Sorgen ums Klima macht man sich dagegen beim Deutschen Gemeinde- und Städtebund. So fordert man in einem Positionspapier angesichts der diesjährigen Extremwetterlage ein Miliardenprogramm, das den Kommunen helfen soll, eine nachhaltige Verkehrswende in unseren Städten einzuleiten. Schließlich trägt unser Mobilitätsverhalten erheblich zum Klimawandel bei. Die Verdopplung der Mittel des Fonds nachhaltige Mobilität in der Stadt solle auf insgesamt eine Milliarde Euro steigen, um die dringend notwendige Verkehrswende zu unterstützen. Eine echte Verkehrswende könne nur mit einer dauerhaften fiskalischen Unterlegung gelingen.
Nachdrückliche Unterstützung erhält die Forderung der Kommunen auch durch die jüngste Studie des Potsdam Instituts für Klimafolgenforschung zu den Risiken einer weiteren Erderwärmung. Das renommierte Institut, das sich aus Landes- Bundes- und EU Mitteln finanziert, warnt: Die globale Erwärmung auf lange Sicht bei 1,5°C bis 2°C zu stoppen, könnte schwieriger sein als bisher angenommen. Selbst bei Umsetzung der im Pariser Abkommen festgelegten Pläne zur Minderung von Treibhausgasemissionen bleibe ein Risiko, dass der Planet durch verschiedene Rückkopplungsprozesse in einen Zustand gerät, den die Forscher als „Hothouse Earth“ bezeichnen. Das Stichwort „Kipppunkte“ macht seither die Runde in der öffentlchen Diskussion.
Auch das Potsdam Institut macht seit Jahren konkrete Vorschläge, was jetzt zu tun sei, um einem weltweiten Klimadesaster gegenzusteuern. Um die Chancen zur Vermeidung einer „Heißzeit“ zu verbessern, brauche es nicht nur eine entschlossene Minderung von Kohlendioxid- und anderen Treibhausgasemissionen. Auch erweiterte biologische Kohlenstoffspeicher, etwa durch ein verbessertes Wald-, Landwirtschafts- und Bodenmanagement, oder die Erhaltung der biologischen Vielfalt sowie Technologien, um der Atmosphäre Kohlendioxid zu entziehen und unterirdisch zu speichern, können eine wichtige Rolle spielen. Entscheidend sei jedoch, dass diese Maßnahmen auch durch grundlegende gesellschaftliche Veränderungen gestützt werden.
Für die angesprochenen gesellschaftlichen Veränderungen ist die Politik zuständig, wer sonst? Und auch für die Finanzierung. Die Bereitschaft des Wahlvolks hierfür ist da.
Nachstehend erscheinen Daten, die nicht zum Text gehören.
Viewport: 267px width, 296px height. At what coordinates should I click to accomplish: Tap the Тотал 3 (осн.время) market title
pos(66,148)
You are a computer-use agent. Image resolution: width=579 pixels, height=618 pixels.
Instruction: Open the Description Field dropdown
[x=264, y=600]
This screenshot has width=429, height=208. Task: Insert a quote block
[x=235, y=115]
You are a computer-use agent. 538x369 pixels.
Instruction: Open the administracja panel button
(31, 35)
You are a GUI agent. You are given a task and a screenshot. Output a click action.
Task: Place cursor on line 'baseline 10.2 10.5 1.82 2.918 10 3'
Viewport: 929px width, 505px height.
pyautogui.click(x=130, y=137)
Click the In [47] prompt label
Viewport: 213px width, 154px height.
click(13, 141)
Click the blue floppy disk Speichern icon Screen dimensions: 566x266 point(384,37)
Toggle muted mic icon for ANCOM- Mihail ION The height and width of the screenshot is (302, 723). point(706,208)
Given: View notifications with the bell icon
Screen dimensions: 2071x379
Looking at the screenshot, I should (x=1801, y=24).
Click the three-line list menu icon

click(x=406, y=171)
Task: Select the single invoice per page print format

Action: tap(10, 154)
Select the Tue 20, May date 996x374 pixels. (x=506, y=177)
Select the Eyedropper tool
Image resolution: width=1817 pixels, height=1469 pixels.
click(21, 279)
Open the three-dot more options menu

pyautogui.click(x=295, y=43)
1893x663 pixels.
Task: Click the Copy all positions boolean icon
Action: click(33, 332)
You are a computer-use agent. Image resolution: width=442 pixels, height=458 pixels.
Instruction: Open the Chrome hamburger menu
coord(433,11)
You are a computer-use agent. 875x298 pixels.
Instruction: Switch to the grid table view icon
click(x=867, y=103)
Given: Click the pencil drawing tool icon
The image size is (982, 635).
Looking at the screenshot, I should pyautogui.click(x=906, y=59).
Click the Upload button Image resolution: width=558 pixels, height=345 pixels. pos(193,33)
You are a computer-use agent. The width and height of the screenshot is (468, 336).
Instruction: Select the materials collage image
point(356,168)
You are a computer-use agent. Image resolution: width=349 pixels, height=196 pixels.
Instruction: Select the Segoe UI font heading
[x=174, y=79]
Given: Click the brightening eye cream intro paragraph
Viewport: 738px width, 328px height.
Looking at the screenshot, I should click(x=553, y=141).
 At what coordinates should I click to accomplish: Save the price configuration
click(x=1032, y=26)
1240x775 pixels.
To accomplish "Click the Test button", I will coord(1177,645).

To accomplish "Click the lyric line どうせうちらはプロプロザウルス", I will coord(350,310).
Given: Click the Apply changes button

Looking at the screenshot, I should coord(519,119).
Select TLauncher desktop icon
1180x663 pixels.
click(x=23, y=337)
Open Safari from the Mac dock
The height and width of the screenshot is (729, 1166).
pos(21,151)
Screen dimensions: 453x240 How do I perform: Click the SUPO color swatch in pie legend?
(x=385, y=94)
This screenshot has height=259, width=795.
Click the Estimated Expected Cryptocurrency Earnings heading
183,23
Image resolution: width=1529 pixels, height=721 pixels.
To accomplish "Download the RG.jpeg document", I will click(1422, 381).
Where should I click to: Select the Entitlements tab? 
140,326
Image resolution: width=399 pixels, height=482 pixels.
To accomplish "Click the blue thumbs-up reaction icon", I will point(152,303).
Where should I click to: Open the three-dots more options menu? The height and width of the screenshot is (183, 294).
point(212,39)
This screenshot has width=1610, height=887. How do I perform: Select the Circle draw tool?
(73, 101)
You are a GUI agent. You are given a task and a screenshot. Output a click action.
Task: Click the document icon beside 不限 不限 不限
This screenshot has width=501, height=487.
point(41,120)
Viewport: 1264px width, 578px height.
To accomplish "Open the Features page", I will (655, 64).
Schon im vergangenen Jahr waren 68 % der Deutschen der Meinung, dass besserer Klimaschutz auch etwas kosten darf und erklärten sich sogar bereit, mehr für eine Energiewende zu zahlen.
Aktuell sind 65% der Bundesbürger wenig bis gar nicht zufrieden mit der Klimapolitik made in Berlin. Die Rolle des Klimapioniers hat Deutschland längst an andere abgegeben. Vielleicht liegt das ja auch daran, dass hierzulande vor allem die Haushaltspolitiker den Säckel zuhalten, wenn es um konkret greifbare Fortschritte beim Klimaschutz geht statt um vage Absichtserklärungen.
Auf eine Interviewfrage im Sender WDR5 vom vergangenen Mittwoch, ob er auf den Beweis, dass die Warnungen renommierter Wissenschaftler zutreffend seien, wirklich warten wolle, antwortet der haushaltspolitische Sprecher der SPD im Deutschen Bundestag, Johannes Kahrs: „Die Erkenntnisse sind alle auch nicht neu. Hat auch bis vor einem Jahr nicht wirklich viele wirklich interessiert.“ Richtig, wir diskutieren das Thema weltweit seit dem Umweltgipfel von Rio und das war vor mehr als einem Viertel Jahrhundert. (Juni 1992) Richtig auch: Außer Spesen, nichts gewesen!
Das Anliegen der Kommunen bürstet er als einen „ein bisschen unanständigen“ Schnellschuss im Sommerloch ab.
Das Beispiel zeigt, dass klimapolitische Borniertheit nicht ein Alleinstellungsmerkmal von aktueller US-Politik ist. Das gibt es auch bei uns. Und das leider nicht nur bei den Hinterbänklern im Berliner Reichstag. Wen wundert es da noch, dass auch das Thema Klima baden geht.